Griffith University researchers Dr Linda Willis and Professor Beryl Exley from the School of Education and Professional Studies collaborated with Independent Schools Queensland and the Queensland Independent School Parents Network to complete the three-year project where parents were involved actively rather than passively.

Dr Linda WIllis

Dr Linda Willis

The Engaging Parents in Curriculum (EPIC) project recognises parents as the child’s first teachers and presents a model where parents, teachers and school leaders work as partners in a child’s education.

It’s been trialled across 10 independent Queensland schools, with the framework showing teachers were most successful with engaging parents when interactions were short, sharp, often, optional, personalised to their child and with purpose.

Project lead and Senior Research Fellow Dr Willis said parent engagement was simply about bringing parents closer to what their child was learning.

“More than 60 years of research has shown that effective parent engagement leads to enhanced outcomes for students,” she said.

“Students feel supported and affirmed when they have two important figures in their life – their teacher and their parent – invested and interested in what they’re learning.

“They do better academically and socially, and their attitude to learning at school and classroom behaviour also improves.”

Multiple engagement activities were offered throughout the school year through the EPIC initiative, with all being completely optional so families wouldn’t feel pressured to participate if something didn’t fit their schedules.

With parent engagement currently a national priority area, Professor Exley said the team was very pleased to be leading the way, producing success stories and allowing a diverse range of schools to see how other schools had managed their parent engagement journeys.

Professor Beryl Exley

Professor Beryl Exley

“Everybody’s wellbeing is increased when parents engage in their child’s learning,” Professor Exley said.

“With the right amount of guidance from expert teachers, we can build communities and really help guide and nurture those engagement opportunities.”

Principal of participating school Fairholme College, Dr Linda Evans, said anything the school could do to invite parents as partners in their child’s learning, rather than just consumers, could strengthen learning opportunities for both parents and children.

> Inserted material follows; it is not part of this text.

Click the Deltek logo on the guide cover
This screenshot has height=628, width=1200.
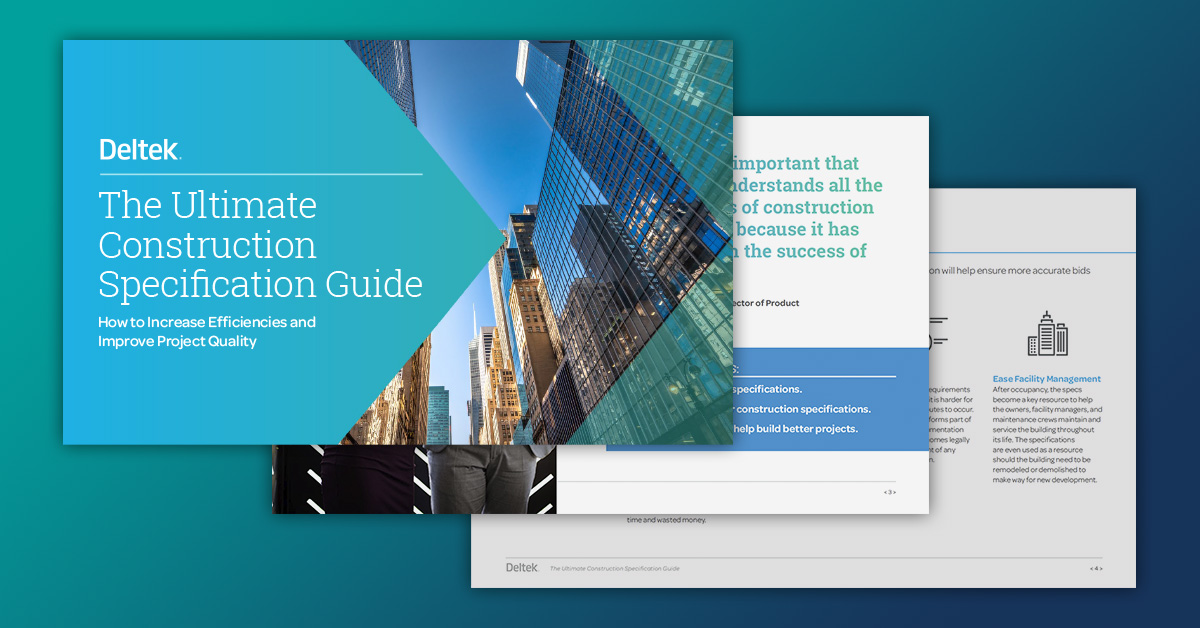point(140,150)
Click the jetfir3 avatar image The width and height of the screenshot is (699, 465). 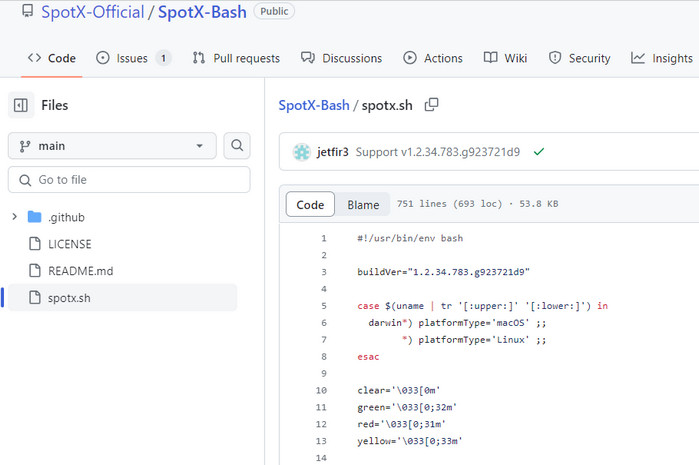pos(301,152)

“Previously at events or information evenings we would have stood in front of parents and said, ‘this is our approach for these very good reasons and here’s the data that supports it’, but we would have failed to ask parents, who are their child’s expert, what it’s like for them at home and what’s important to them,” she said.

“We would have failed to include a parent voice and thus missed an opportunity to extend learning conversations beyond the school gates, and into the home.”

QIS Parents Network Executive Officer Amanda Watt agreed it was affirming to see parents elevated to “partners” in their child’s education.

“Parents have much to contribute and they want to contribute,’’ Ms Watt said.

“This research has confirmed engagement needs to be done with empathy – both from educators to parents and vice-versa.

“We have financially supported the EPIC research project since 2021 because we have seen first-hand how parent engagement transforms teacher, parent and student wellbeing.

“Trust, open communication and respect between home and school also means when rocky times happen, there’s a solid relationship from which to springboard.”